Even before the COVID19 Pandemic, Laboratory Medicine was under intense pressure. Viewed or treated as a cost center, Laboratorians often entered each fiscal year asked to achieve the dreaded "more with less." Staple requirements include reducing the budget, controlling physician utilization, and improving turn-around time. These practices often leave the full value we create or enable on patient outcomes, clinical efficiency, and health system performance unrecognized or unappreciated. The COVID-19 pandemic highlighted the real value of a lab result. The impact a single result can have on patient flow, physician and patient confidence, and the healthcare system's overall efficiency and effectiveness. Laboratory Professionals deserve massive recognition for the impact they have made on their communities and the patients they serve during this pandemic. It is indeed exciting to see that recognition materialize.

Unfortunately, in the wake of the financial devastation of COVID-19, an eventual return to "cost center-like" pressure/treatment is likely, and perhaps inevitable - unless we seize this opportunity to reimagine the lab and the thinking, behaviors, and business processes we use to define Lab Medicine.

There has been much progress in re-valuing and re-shaping Lab Medicine in the past decade. This includes The Diagnostic Management Team concept of leveraging the lab's decision expertise as its value source to the Lab 2.0 Movement of taking a comprehensive down-stream look at the numerous value-creating impact points. It is clear the lab has significant and unique expertise which creates meaningful value. When leveraged and powered appropriately, the laboratory can have a sweeping impact on downstream cost, quality, and outcomes.

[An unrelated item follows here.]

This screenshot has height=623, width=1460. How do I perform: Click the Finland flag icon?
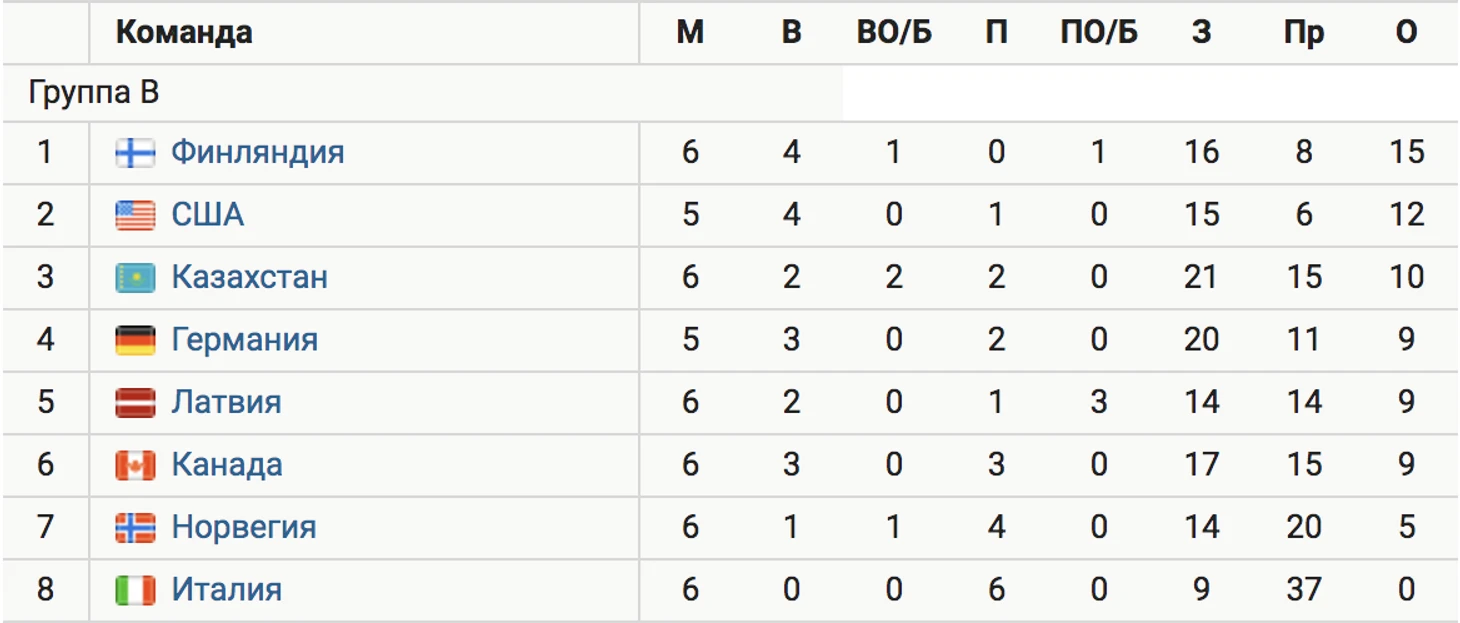(135, 152)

However, executing these novel models and getting recognition and investment for creating this "new" value is easier said than done for most of us. The day-to-day pressures, the prevailing systems, and processes that govern health system operations and strategies, and the sheer lack of time to "think" can impair our ability to make slight impactful changes, much less a cultural transformation inside and outside the lab.